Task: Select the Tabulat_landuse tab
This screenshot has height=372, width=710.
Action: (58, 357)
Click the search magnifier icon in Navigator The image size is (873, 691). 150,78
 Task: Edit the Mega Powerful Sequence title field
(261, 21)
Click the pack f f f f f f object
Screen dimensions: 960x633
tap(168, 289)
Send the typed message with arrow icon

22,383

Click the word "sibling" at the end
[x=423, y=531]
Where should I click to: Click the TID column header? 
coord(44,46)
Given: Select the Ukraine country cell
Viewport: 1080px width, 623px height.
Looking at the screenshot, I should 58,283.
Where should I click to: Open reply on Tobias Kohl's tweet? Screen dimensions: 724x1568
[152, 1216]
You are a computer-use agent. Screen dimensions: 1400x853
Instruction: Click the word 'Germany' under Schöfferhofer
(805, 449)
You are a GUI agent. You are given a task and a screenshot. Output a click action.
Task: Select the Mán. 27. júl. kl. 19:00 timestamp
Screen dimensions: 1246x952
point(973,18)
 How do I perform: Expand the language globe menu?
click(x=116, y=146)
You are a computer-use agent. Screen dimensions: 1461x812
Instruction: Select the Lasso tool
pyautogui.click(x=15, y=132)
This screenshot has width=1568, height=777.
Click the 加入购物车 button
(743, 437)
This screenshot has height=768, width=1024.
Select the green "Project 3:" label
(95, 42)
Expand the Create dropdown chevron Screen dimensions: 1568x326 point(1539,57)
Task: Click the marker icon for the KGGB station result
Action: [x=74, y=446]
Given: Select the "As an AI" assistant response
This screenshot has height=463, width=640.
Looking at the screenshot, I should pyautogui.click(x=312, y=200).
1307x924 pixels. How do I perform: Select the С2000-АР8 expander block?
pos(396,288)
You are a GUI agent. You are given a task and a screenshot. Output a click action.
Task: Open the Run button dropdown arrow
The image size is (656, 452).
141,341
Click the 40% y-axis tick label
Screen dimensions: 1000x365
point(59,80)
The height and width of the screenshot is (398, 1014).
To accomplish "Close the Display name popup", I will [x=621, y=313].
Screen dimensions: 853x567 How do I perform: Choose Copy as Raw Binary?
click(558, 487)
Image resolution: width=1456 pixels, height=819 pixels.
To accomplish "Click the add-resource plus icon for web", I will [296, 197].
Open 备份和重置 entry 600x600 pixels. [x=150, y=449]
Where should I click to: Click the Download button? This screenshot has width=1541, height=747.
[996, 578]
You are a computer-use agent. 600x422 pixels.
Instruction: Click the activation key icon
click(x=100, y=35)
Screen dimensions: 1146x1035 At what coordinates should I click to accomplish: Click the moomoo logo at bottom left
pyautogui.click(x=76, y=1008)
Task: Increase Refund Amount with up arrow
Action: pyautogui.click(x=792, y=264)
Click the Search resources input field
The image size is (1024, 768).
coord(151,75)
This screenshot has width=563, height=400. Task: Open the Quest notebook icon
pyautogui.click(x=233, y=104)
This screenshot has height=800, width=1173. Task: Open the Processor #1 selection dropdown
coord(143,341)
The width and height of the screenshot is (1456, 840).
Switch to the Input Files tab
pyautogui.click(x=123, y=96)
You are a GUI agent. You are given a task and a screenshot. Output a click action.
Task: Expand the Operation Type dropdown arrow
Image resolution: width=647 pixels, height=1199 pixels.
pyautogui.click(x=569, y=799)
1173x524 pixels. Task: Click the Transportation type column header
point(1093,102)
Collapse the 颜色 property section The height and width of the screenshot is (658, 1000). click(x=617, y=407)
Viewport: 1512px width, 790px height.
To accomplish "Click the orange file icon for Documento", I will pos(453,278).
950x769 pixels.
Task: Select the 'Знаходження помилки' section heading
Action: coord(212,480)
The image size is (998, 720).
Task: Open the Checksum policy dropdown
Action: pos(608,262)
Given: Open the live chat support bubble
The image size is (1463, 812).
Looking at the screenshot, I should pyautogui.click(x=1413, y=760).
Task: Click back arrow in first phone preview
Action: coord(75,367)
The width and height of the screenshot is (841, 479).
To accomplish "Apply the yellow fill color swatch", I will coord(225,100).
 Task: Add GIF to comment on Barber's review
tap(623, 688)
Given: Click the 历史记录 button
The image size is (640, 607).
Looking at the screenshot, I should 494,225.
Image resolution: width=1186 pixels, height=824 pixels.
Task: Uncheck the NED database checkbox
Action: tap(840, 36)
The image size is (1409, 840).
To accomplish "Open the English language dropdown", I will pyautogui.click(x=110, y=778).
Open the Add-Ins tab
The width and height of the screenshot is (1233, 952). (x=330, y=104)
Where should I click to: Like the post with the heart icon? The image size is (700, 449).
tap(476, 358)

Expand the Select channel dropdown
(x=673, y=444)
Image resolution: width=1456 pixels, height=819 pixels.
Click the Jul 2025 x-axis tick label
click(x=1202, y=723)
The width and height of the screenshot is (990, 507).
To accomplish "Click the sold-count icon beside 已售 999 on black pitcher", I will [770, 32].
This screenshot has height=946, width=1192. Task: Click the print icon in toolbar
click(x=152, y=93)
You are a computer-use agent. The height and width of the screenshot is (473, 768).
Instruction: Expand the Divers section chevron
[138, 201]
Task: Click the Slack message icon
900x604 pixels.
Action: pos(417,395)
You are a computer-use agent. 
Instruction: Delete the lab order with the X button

#### WRITTEN REQUEST
Write out every one of the lines above as a JSON list of strings, one string per line, leaving out the blank lines.

#### OUTPUT OF THE EXERCISE
[
  "Task: Select the Tabulat_landuse tab",
  "This screenshot has height=372, width=710.",
  "Action: (58, 357)",
  "Click the search magnifier icon in Navigator The image size is (873, 691). 150,78",
  " Task: Edit the Mega Powerful Sequence title field",
  "(261, 21)",
  "Click the pack f f f f f f object",
  "Screen dimensions: 960x633",
  "tap(168, 289)",
  "Send the typed message with arrow icon",
  "22,383",
  "Click the word \"sibling\" at the end",
  "[x=423, y=531]",
  "Where should I click to: Click the TID column header? ",
  "coord(44,46)",
  "Given: Select the Ukraine country cell",
  "Viewport: 1080px width, 623px height.",
  "Looking at the screenshot, I should 58,283.",
  "Where should I click to: Open reply on Tobias Kohl's tweet? Screen dimensions: 724x1568",
  "[152, 1216]",
  "You are a computer-use agent. Screen dimensions: 1400x853",
  "Instruction: Click the word 'Germany' under Schöfferhofer",
  "(805, 449)",
  "You are a GUI agent. You are given a task and a screenshot. Output a click action.",
  "Task: Select the Mán. 27. júl. kl. 19:00 timestamp",
  "Screen dimensions: 1246x952",
  "point(973,18)",
  " How do I perform: Expand the language globe menu?",
  "click(x=116, y=146)",
  "You are a computer-use agent. Screen dimensions: 1461x812",
  "Instruction: Select the Lasso tool",
  "pyautogui.click(x=15, y=132)",
  "This screenshot has width=1568, height=777.",
  "Click the 加入购物车 button",
  "(743, 437)",
  "This screenshot has height=768, width=1024.",
  "Select the green \"Project 3:\" label",
  "(95, 42)",
  "Expand the Create dropdown chevron Screen dimensions: 1568x326 point(1539,57)",
  "Task: Click the marker icon for the KGGB station result",
  "Action: [x=74, y=446]",
  "Given: Select the \"As an AI\" assistant response",
  "This screenshot has height=463, width=640.",
  "Looking at the screenshot, I should pyautogui.click(x=312, y=200).",
  "1307x924 pixels. How do I perform: Select the С2000-АР8 expander block?",
  "pos(396,288)",
  "You are a GUI agent. You are given a task and a screenshot. Output a click action.",
  "Task: Open the Run button dropdown arrow",
  "The image size is (656, 452).",
  "141,341",
  "Click the 40% y-axis tick label",
  "Screen dimensions: 1000x365",
  "point(59,80)",
  "The height and width of the screenshot is (398, 1014).",
  "To accomplish \"Close the Display name popup\", I will [x=621, y=313].",
  "Screen dimensions: 853x567 How do I perform: Choose Copy as Raw Binary?",
  "click(558, 487)",
  "Image resolution: width=1456 pixels, height=819 pixels.",
  "To accomplish \"Click the add-resource plus icon for web\", I will [296, 197].",
  "Open 备份和重置 entry 600x600 pixels. [x=150, y=449]",
  "Where should I click to: Click the Download button? This screenshot has width=1541, height=747.",
  "[996, 578]",
  "You are a computer-use agent. 600x422 pixels.",
  "Instruction: Click the activation key icon",
  "click(x=100, y=35)",
  "Screen dimensions: 1146x1035 At what coordinates should I click to accomplish: Click the moomoo logo at bottom left",
  "pyautogui.click(x=76, y=1008)",
  "Task: Increase Refund Amount with up arrow",
  "Action: pyautogui.click(x=792, y=264)",
  "Click the Search resources input field",
  "The image size is (1024, 768).",
  "coord(151,75)",
  "This screenshot has width=563, height=400. Task: Open the Quest notebook icon",
  "pyautogui.click(x=233, y=104)",
  "This screenshot has height=800, width=1173. Task: Open the Processor #1 selection dropdown",
  "coord(143,341)",
  "The width and height of the screenshot is (1456, 840).",
  "Switch to the Input Files tab",
  "pyautogui.click(x=123, y=96)",
  "You are a GUI agent. You are given a task and a screenshot. Output a click action.",
  "Task: Expand the Operation Type dropdown arrow",
  "Image resolution: width=647 pixels, height=1199 pixels.",
  "pyautogui.click(x=569, y=799)",
  "1173x524 pixels. Task: Click the Transportation type column header",
  "point(1093,102)",
  "Collapse the 颜色 property section The height and width of the screenshot is (658, 1000). click(x=617, y=407)",
  "Viewport: 1512px width, 790px height.",
  "To accomplish \"Click the orange file icon for Documento\", I will pos(453,278).",
  "950x769 pixels.",
  "Task: Select the 'Знаходження помилки' section heading",
  "Action: coord(212,480)",
  "The image size is (998, 720).",
  "Task: Open the Checksum policy dropdown",
  "Action: pos(608,262)",
  "Given: Open the live chat support bubble",
  "The image size is (1463, 812).",
  "Looking at the screenshot, I should pyautogui.click(x=1413, y=760).",
  "Task: Click back arrow in first phone preview",
  "Action: coord(75,367)",
  "The width and height of the screenshot is (841, 479).",
  "To accomplish \"Apply the yellow fill color swatch\", I will coord(225,100).",
  " Task: Add GIF to comment on Barber's review",
  "tap(623, 688)",
  "Given: Click the 历史记录 button",
  "The image size is (640, 607).",
  "Looking at the screenshot, I should 494,225.",
  "Image resolution: width=1186 pixels, height=824 pixels.",
  "Task: Uncheck the NED database checkbox",
  "Action: tap(840, 36)",
  "The image size is (1409, 840).",
  "To accomplish \"Open the English language dropdown\", I will pyautogui.click(x=110, y=778).",
  "Open the Add-Ins tab",
  "The width and height of the screenshot is (1233, 952). (x=330, y=104)",
  "Where should I click to: Like the post with the heart icon? The image size is (700, 449).",
  "tap(476, 358)",
  "Expand the Select channel dropdown",
  "(x=673, y=444)",
  "Image resolution: width=1456 pixels, height=819 pixels.",
  "Click the Jul 2025 x-axis tick label",
  "click(x=1202, y=723)",
  "The width and height of the screenshot is (990, 507).",
  "To accomplish \"Click the sold-count icon beside 已售 999 on black pitcher\", I will [770, 32].",
  "This screenshot has height=946, width=1192. Task: Click the print icon in toolbar",
  "click(x=152, y=93)",
  "You are a computer-use agent. The height and width of the screenshot is (473, 768).",
  "Instruction: Expand the Divers section chevron",
  "[138, 201]",
  "Task: Click the Slack message icon",
  "900x604 pixels.",
  "Action: pos(417,395)",
  "You are a computer-use agent. ",
  "Instruction: Delete the lab order with the X button"
]